The tree metaphor is intentional: the trunk represents the core product capabilities that everything else depends on; branches represent product areas or feature categories; leaves represent individual features; and roots represent the infrastructure, platform capabilities, or foundational work that supports the product but is invisible to users.
The Structure of the Product Tree
Trunk
The trunk represents the core, most fundamental capabilities of the product — the features that define what the product essentially is and that all other features build on. Features in the trunk are the product’s essential identity: removing them would fundamentally change what the product is.
Branches
Branches represent major feature areas, product domains, or user journeys — the organizational structure of the product. A project management tool might have branches for Task Management, Collaboration, Reporting, and Integrations.
Leaves
Leaves represent individual features, user stories, or capabilities that exist within a branch. Each leaf is a specific piece of functionality: “color-code tasks by priority,” “add team members to a project,” “export reports to CSV.”
Roots
The roots represent the foundational, often invisible capabilities that the product depends on but users don’t directly experience: infrastructure, security, data architecture, performance foundations, developer APIs. The roots must be strong for the tree to grow; neglecting them weakens everything above.
How to Run a Product Tree Session
Setup
Create a large drawing of a tree (physical on paper or in a digital whiteboard tool like Miro or FigJam). Add the trunk with the product’s core value proposition. Draw branches for the major product areas. Populate existing features as leaves on appropriate branches. Draw roots representing foundational capabilities.
Collaborative Pruning and Growing
Give participants (customers, users, or internal stakeholders) a set of feature cards representing new feature ideas, and also the ability to add leaves (new feature ideas) or remove leaves (deprioritize features). Participants place new features where they believe they belong on the tree and “prune” leaves they think are less important.

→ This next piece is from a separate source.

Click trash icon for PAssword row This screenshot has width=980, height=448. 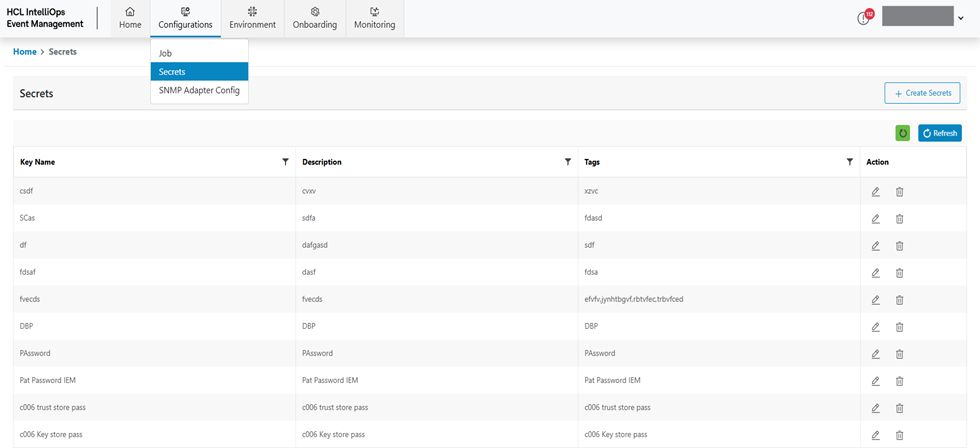click(899, 353)
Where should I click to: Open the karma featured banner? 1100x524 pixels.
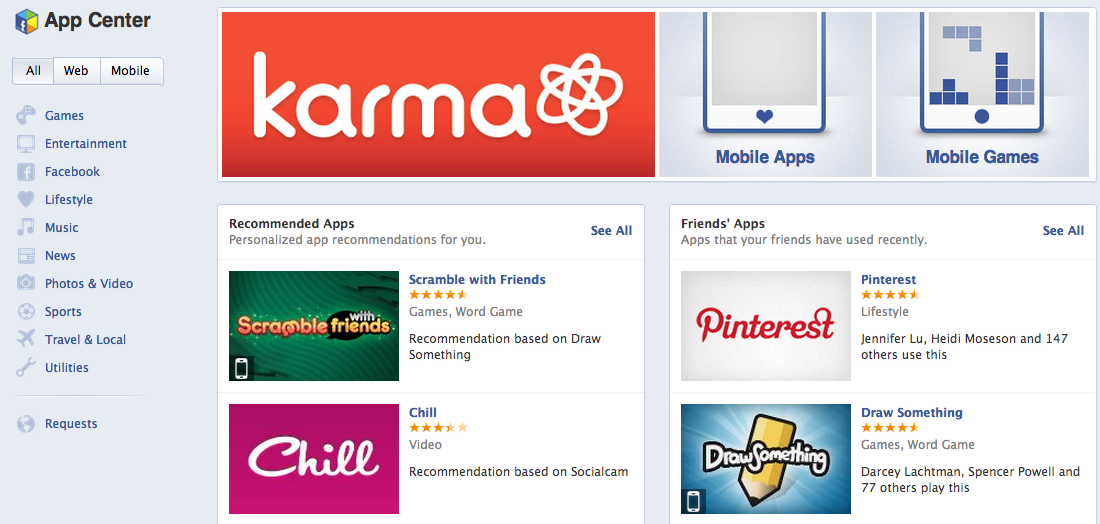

Crucially, participants must make trade-offs: if they want to add a new leaf (feature), they may need to prune another to balance the tree. This forced prioritization produces more honest signal than exercises where everything can be added without consequence.
Discussion
As participants place and move features, facilitate discussion about why — the conversation reveals the reasoning behind preferences, surfaces different assumptions about what the product should prioritize, and builds shared understanding.
What the Product Tree Reveals
Which features are considered core: Features participants consistently place on the trunk or large branches are seen as fundamental.
Where growth is desired: New leaves placed consistently across participants identify high-priority development directions.
What’s perceived as overhead: Features that end up on roots rather than visible branches may be foundational but not directly valued by users.
Trade-off preferences: The pruning choices reveal which existing features are least valued when participants must make space for new ones.
Key Takeaways
The Product Tree is a powerful facilitation tool that makes product discussions accessible, visual, and concrete for participants who might find abstract prioritization discussions hard to engage with. Its tree metaphor provides an intuitive organizing structure that helps participants think about the product as a whole system — where new features fit, what would be sacrificed for them, and what foundational work is needed for the product to continue growing.